Ce n’est pas le manque d’effort des Français…

De la gauche à la droite, c’est le même refrain : si la France va mal, ce serait parce que les Français ne font pas assez d’efforts. Parfois même, on accuse les retraités. Mais est‑ce vraiment la réalité ?

L’idée que “les Français doivent faire un effort” apparaît pour la première fois sous le tandem Giscard–Barre, entre 1976 et 1977. Raymond Barre, dans sa déclaration de politique générale, affirme que l’effort principal de la Nation doit se concentrer sur le redressement économique. Quelques mois plus tard, Giscard d’Estaing confirme que la France doit choisir l’effort, le courage et leredressement plutôt que la facilité.

Depuis cette date, tous les gouvernements, de gauche comme de droite, ont repris la même rhétorique : efforts nécessaires, efforts indispensables, efforts collectifs, efforts solidaires. Cinquante ans.

Trois générations entières ont entendu ce discours. Et l’on voudrait encore nous faire croire que les Français ne seraient pas assez mis à contribution ?

Un simple comparatif suffit à éclairer la situation.

En 1976, les prélèvements obligatoires représentaient 34 % du PIB. Aujourd’hui, ils atteignent près de 49 %.

Dans le même temps, tous les impôts ont augmenté : impôt sur le revenu, impôt sur les sociétés, TVA, fiscalité du capital, fiscalité sur l’héritage. L’ensemble des prélèvements dépasse désormais 50 % du fruit du travail.

La dette publique est passée de 20 % du PIB à plus de 112 %. La croissance moyenne est passée de 4 % à tout juste 1 %. Le chômage est passé de 4 % à officiellement 7 %, en réalité plus proche de 10 %. Les faillites d’entreprises étaient d’environ 20 000 par an dans les années 70 ; elles dépassent 60 000 par an depuis trois ans, et la tendance s’accélère.

Voilà le bilan de 50 ans d’efforts constants, de privations, de taxes, de normes, de prélèvements, d’impôts nouveaux.
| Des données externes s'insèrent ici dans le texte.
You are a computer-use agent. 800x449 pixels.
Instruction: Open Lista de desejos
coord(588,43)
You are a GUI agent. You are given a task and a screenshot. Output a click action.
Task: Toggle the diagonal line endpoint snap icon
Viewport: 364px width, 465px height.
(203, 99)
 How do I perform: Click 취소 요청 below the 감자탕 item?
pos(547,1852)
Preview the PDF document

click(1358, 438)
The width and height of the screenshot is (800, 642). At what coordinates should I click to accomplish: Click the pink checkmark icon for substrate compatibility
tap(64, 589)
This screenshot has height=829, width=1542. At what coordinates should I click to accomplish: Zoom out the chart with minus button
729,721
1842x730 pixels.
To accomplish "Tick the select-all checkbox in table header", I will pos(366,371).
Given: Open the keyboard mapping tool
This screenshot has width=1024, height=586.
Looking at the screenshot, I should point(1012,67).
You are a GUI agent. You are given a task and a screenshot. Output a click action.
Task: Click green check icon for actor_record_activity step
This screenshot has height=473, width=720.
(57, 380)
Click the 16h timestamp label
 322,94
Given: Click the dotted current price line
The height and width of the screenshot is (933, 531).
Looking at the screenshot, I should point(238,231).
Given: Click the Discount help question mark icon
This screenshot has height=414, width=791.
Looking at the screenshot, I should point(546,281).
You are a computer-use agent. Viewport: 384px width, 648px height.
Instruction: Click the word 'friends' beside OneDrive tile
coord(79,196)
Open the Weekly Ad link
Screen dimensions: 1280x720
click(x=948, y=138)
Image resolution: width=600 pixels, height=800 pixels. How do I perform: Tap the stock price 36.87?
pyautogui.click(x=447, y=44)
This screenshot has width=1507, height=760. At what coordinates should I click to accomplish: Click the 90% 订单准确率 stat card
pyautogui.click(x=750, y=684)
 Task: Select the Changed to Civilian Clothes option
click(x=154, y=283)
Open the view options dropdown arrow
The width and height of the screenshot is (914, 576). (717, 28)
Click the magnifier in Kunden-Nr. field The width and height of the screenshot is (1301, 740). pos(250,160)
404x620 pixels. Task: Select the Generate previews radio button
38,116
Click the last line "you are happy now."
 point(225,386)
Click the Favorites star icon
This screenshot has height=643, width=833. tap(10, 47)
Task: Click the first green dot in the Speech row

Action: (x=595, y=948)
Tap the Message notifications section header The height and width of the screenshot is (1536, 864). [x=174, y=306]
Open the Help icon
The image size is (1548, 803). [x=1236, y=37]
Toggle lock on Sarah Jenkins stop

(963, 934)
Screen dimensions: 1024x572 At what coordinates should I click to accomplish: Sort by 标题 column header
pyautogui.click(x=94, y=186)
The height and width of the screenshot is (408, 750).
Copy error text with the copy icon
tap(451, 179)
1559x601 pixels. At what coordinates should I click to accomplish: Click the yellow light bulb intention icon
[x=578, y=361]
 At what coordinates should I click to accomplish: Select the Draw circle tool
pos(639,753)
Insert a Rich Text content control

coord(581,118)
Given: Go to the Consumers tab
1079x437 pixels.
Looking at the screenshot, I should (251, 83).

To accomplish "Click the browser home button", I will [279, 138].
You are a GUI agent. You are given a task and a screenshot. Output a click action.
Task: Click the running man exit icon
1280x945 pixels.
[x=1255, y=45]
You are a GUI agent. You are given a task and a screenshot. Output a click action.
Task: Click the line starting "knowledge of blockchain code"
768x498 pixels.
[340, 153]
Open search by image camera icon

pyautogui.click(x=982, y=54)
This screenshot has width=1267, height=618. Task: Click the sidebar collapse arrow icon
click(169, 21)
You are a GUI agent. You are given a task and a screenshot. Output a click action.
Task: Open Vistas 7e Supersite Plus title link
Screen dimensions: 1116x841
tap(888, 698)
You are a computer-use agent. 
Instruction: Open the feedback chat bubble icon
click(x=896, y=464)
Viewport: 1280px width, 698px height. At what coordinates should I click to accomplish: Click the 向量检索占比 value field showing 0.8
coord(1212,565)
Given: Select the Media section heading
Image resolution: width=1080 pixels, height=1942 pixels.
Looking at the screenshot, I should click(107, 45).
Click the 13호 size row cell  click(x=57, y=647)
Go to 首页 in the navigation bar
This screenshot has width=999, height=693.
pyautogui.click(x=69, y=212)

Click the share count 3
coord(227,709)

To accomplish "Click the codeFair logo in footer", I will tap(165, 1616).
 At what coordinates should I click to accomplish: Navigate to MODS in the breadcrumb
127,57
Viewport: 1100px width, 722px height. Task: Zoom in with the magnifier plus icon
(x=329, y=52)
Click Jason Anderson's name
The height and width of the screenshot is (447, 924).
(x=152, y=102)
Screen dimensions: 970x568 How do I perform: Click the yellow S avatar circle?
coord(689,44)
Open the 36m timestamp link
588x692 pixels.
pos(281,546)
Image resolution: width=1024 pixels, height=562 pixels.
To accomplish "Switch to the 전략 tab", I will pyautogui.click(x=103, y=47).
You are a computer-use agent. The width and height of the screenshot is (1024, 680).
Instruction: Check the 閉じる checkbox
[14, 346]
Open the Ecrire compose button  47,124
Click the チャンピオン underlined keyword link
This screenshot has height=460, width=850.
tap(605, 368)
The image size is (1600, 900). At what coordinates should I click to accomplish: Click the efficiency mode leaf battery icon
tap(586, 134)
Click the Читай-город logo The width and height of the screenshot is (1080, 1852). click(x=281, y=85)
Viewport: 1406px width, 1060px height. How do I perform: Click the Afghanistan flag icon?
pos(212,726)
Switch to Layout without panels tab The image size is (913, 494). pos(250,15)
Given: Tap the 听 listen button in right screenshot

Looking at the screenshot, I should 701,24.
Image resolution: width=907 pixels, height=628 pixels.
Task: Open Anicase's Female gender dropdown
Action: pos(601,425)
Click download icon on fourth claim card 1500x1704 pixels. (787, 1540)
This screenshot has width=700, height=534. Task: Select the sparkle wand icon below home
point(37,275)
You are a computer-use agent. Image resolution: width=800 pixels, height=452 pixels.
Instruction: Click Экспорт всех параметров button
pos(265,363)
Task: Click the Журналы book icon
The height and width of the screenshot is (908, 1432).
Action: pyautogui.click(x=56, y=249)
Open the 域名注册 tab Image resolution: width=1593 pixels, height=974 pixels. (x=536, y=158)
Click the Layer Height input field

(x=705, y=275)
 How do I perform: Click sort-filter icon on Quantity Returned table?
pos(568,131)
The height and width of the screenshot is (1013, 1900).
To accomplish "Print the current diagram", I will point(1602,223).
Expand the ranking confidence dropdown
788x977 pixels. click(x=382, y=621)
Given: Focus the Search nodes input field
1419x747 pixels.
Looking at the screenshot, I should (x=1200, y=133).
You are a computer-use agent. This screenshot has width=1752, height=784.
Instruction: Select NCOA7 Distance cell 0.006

Si après un demi‑siècle tout s’est aggravé, c’est que la méthode n’est pas bonne. Sinon, depuis longtemps, nous en aurions vu les effets bénéfiques.

Les faits sont têtus : on ne redresse pas un pays en augmentant les impôts, les taxes, les normes et les contraintes. On ne crée pas de croissance en pénalisant l’initiative.

On ne remplace pas la confiance en affaiblissant ceux qui produisent. Ce n’est pas un problème d’effort : c’est un problème de stratégie.

Le logiciel de ceux qui prétendent savoir est resté bloqué en 1976. Et le plus inquiétant, c’est qu’ils ne voient même plus les effets produits par 50 ans de taxations, d’impôts, de normes, d’obligations et d’interdictions. Cette méthode ne fonctionne pas. Prétendre qu’il n’existe pas d’autre voie, c’est mentir.

Cinquante ans d’un traitement qui n’a pas fait perdre un seul kilo superflu, qui n’a pas amélioré l’état du malade, cela signifie que le traitement n’est pas le bon.

Il est temps de changer. Il est temps de s’attaquer directement et immédiatement aux dépenses inutiles, qui se chiffrent en milliards, et que les dirigeants actuels protègent au détriment de la santé de la Nation et des générations futures.

Il est temps d’essayer le projet que nous portons au RPF et que nous défendrons auprès du candidat qui voudra en reprendre les principales propositions.

Cinquante ans d’efforts pour rien. Il serait temps de s’en rendre compte.